Saturday, January 28, 2017

Beijing welcomes Year of the Rooster engulfed in smog from firecrackers

Beijing and other cities in northern China on Saturday welcomed the Year of the Rooster enveloped by a thick cloud of smog from the customary fireworks and firecrackers lit by millions of Chinese people to celebrate the New Year and scare off evil spirits.

As in previous years, the blue skies over the city on the eve of the celebrations, thanks to the closure of factories and decline in traffic, disappeared as pollution levels shot up around midnight, when the fireworks display and firecrackers are at their peak.

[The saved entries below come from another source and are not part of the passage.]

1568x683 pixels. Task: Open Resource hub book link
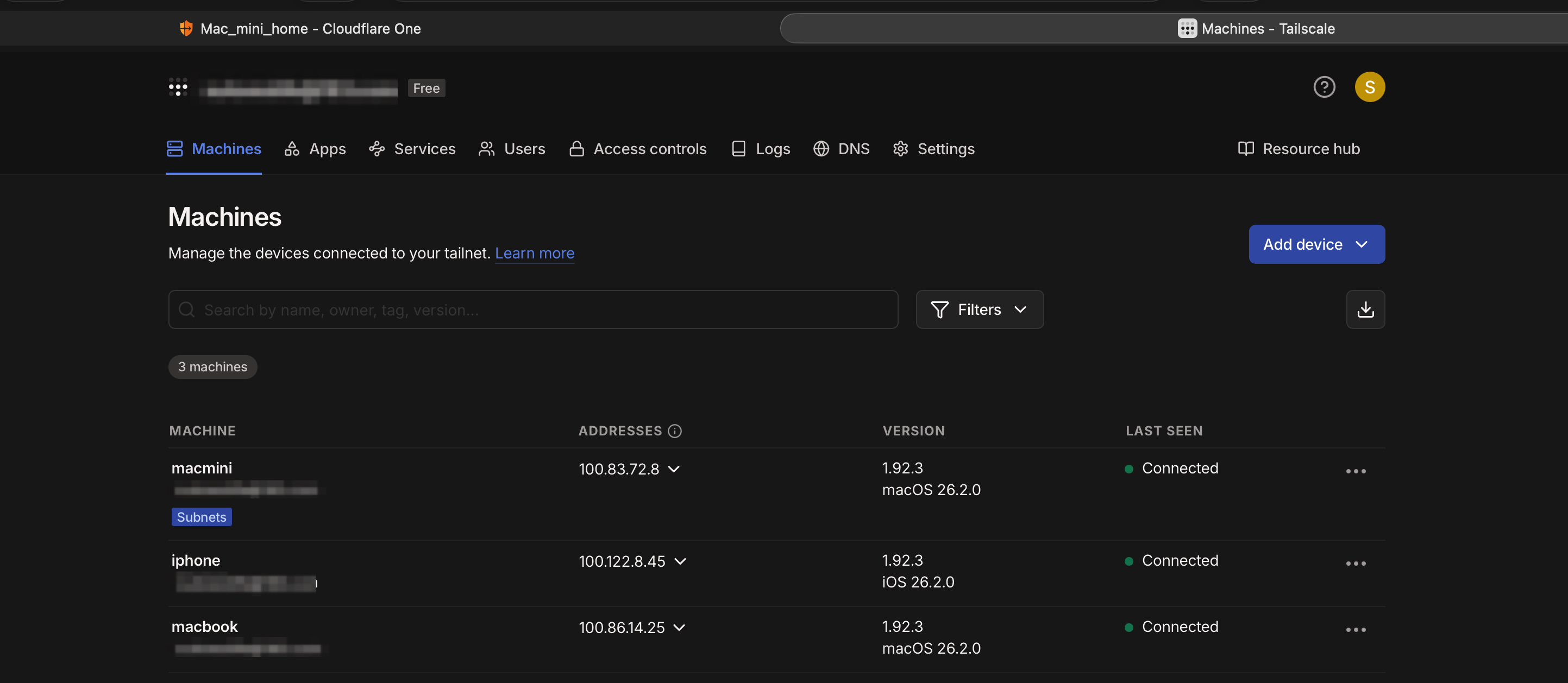pyautogui.click(x=1299, y=149)
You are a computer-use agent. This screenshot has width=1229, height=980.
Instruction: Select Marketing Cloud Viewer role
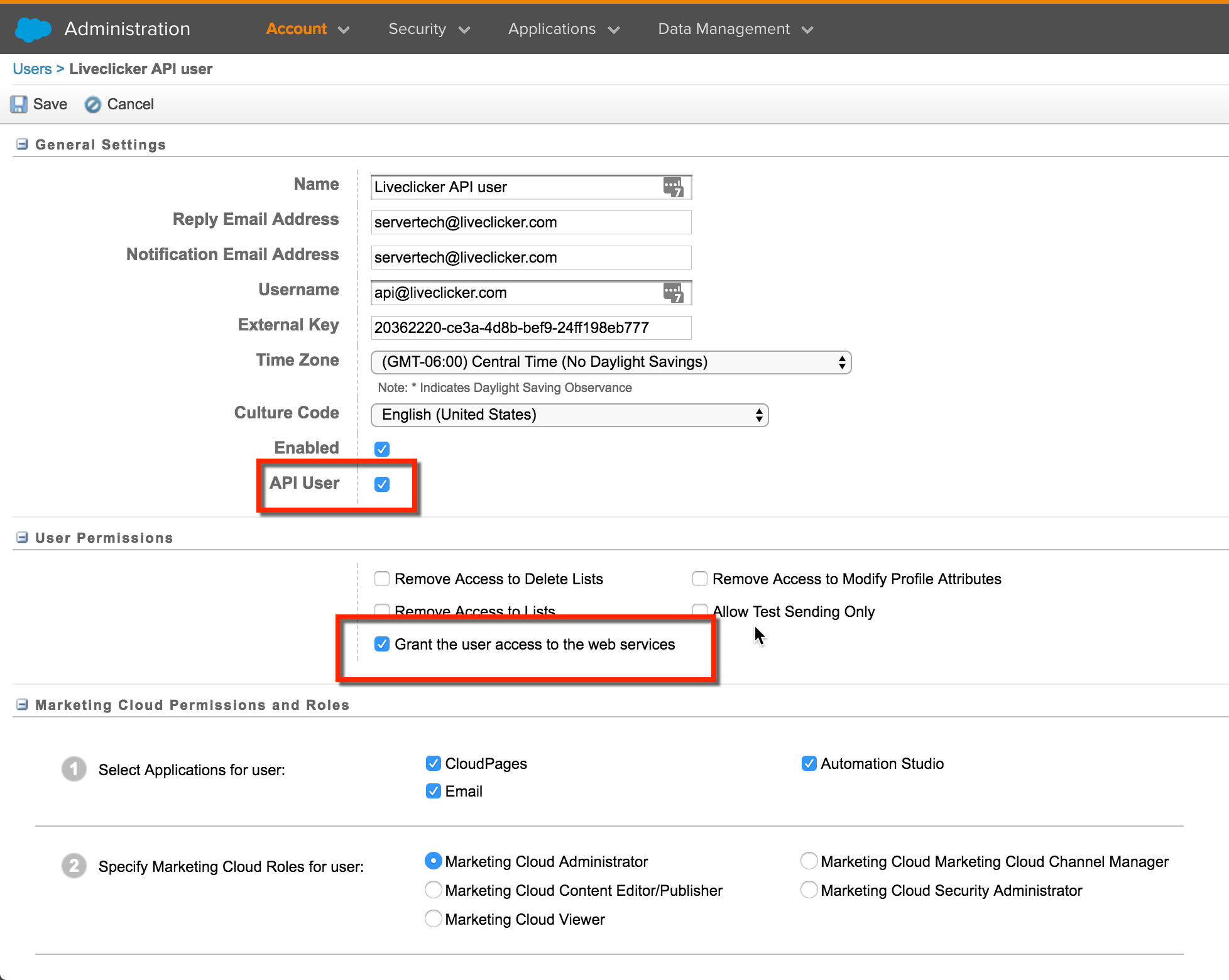click(x=434, y=919)
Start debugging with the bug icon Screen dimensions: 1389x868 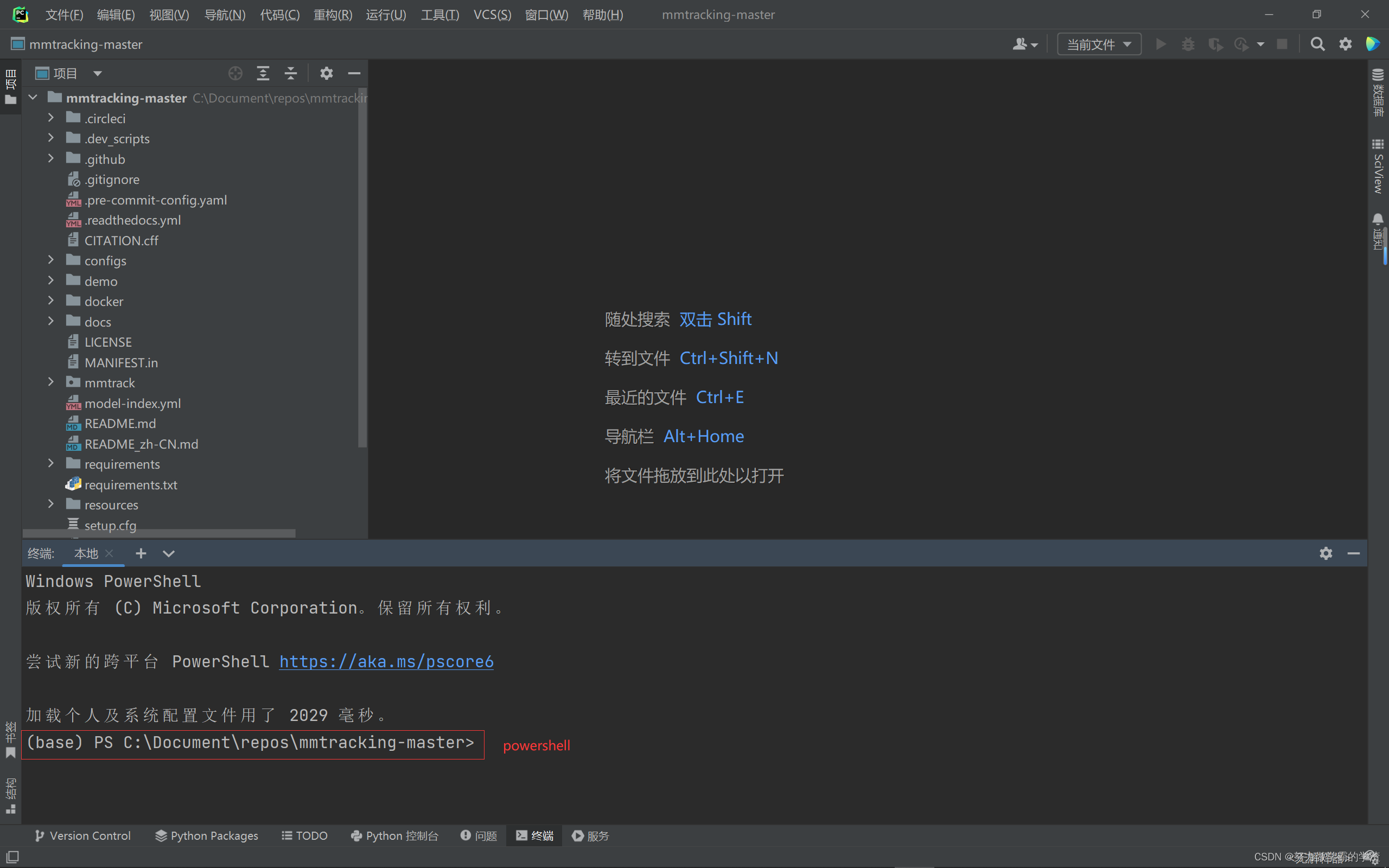[x=1188, y=43]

At around 2am Saturday local time (6pm Friday GMT), the level of polluting particles in the air over the capital exceeded 680 micrograms per cubic meter, which is considered dangerous. Although it had dropped to 271 on Saturday morning, it continues to be harmful to health.

Authorities and meteorologists had already warned the public that excessive use of fireworks could cause pollution due to adverse weather conditions and urged people to set off fewer firecrackers, a request few paid heed to.

Beijing had also taken other measures to prevent pollution levels from rising during the Lunar New Year period by reducing the number of places where people are allowed to burn firecrackers from 511 in 2016 to 208 in 2017, and by reducing the number of days during which the firecrackers are sold from 20 to 10.

Over 440 cities have banned fireworks during these days - Beijing had also enforced such a ban for several years in the past decade but lifted it after public opposition - and another 764 cities have imposed some other restrictions, Hong Kong daily the South China Morning Post reported.

The Chinese Lunar New Year starts a seven-day holiday period for most of the country's citizens, also referred to as the Spring Festival, when millions of people go to their hometowns to usher in the new year with their families.